* COSA FARE *
Trascrivi parola per parola, dal testo fornito, il tratto che va da "Non potendo prendere" fino a "selezionare, trascrivere, rielaborare.".

* TESTO FORNITO *
□ □ □ □ □ □ □

Quando ero ragazzo, Internet non esisteva ancora. Per studiare si andava in biblioteca, dove i libri erano pochi e preziosi. Io, bambino di nove anni, divoravo pagine di Le Scienze, di riviste di astronomia e delle prime pubblicazioni sulla programmazione informatica.
Non potendo prendere i libri in prestito perché troppo giovane (secondo il "regolamento" della Biblioteca), passavo ore a copiarne a mano i brani più importanti, mentre l’impiegato pubblico dallo stipendio sicuro a fine mese, annoiato e indifferente, mi intimava di fare in fretta anche se la biblioteca avrebbe chiuso tre ore più tardi. Quell’esperienza, nata da un limite, è diventata la base del mio modo di pensare e di scrivere: leggere, selezionare, trascrivere, rielaborare.
Da quel lavoro paziente ho imparato che l’intelligenza non coincide con la rapidità. Al contrario, la risposta immediata è spesso segno di povertà di possibilità. Quando lo spazio delle opzioni è ristretto, la mente sceglie in fretta perché non ha altro da esplorare. Le menti davvero curiose, invece, costruiscono scenari alternativi, formulano ipotesi controfattuali, immaginano futuri diversi e percorrono sentieri multipli prima di giungere a una conclusione.

□ □ □ □ □ □ □

* INFORMAZIONI MOSTRATE *

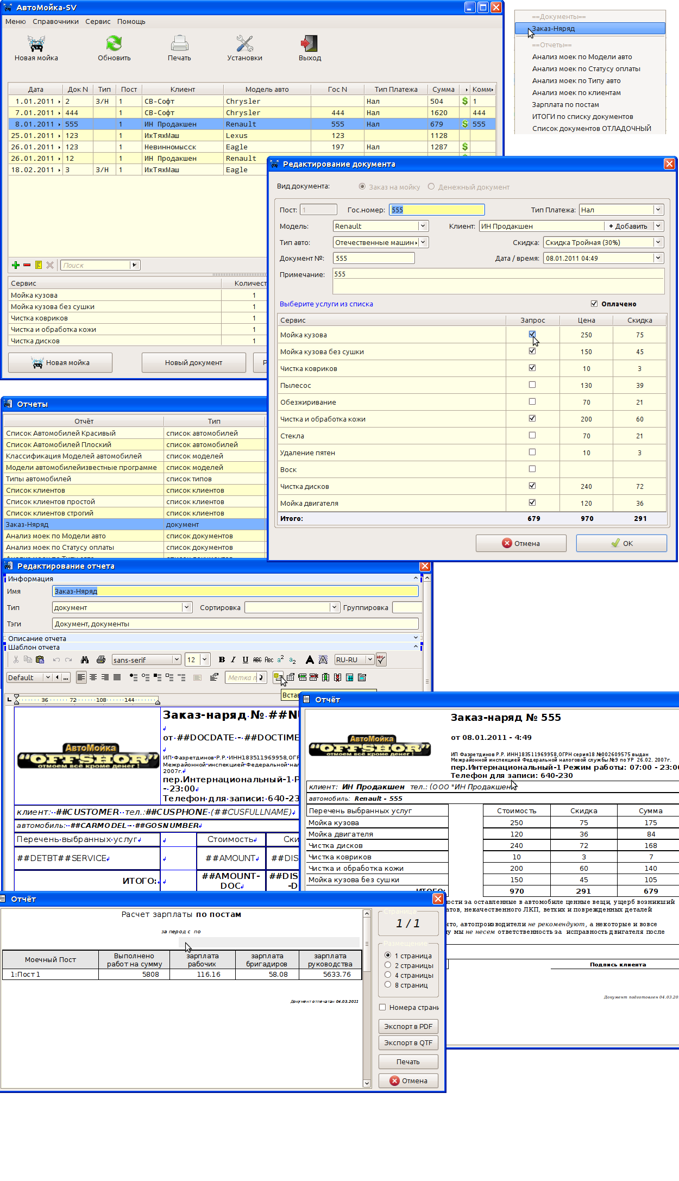Toggle bold formatting in report editor
Screen dimensions: 679x1181
(x=222, y=659)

□ □ □ □ □ □ □

* RISPOSTA *
Non potendo prendere i libri in prestito perché troppo giovane (secondo il "regolamento" della Biblioteca), passavo ore a copiarne a mano i brani più importanti, mentre l’impiegato pubblico dallo stipendio sicuro a fine mese, annoiato e indifferente, mi intimava di fare in fretta anche se la biblioteca avrebbe chiuso tre ore più tardi. Quell’esperienza, nata da un limite, è diventata la base del mio modo di pensare e di scrivere: leggere, selezionare, trascrivere, rielaborare.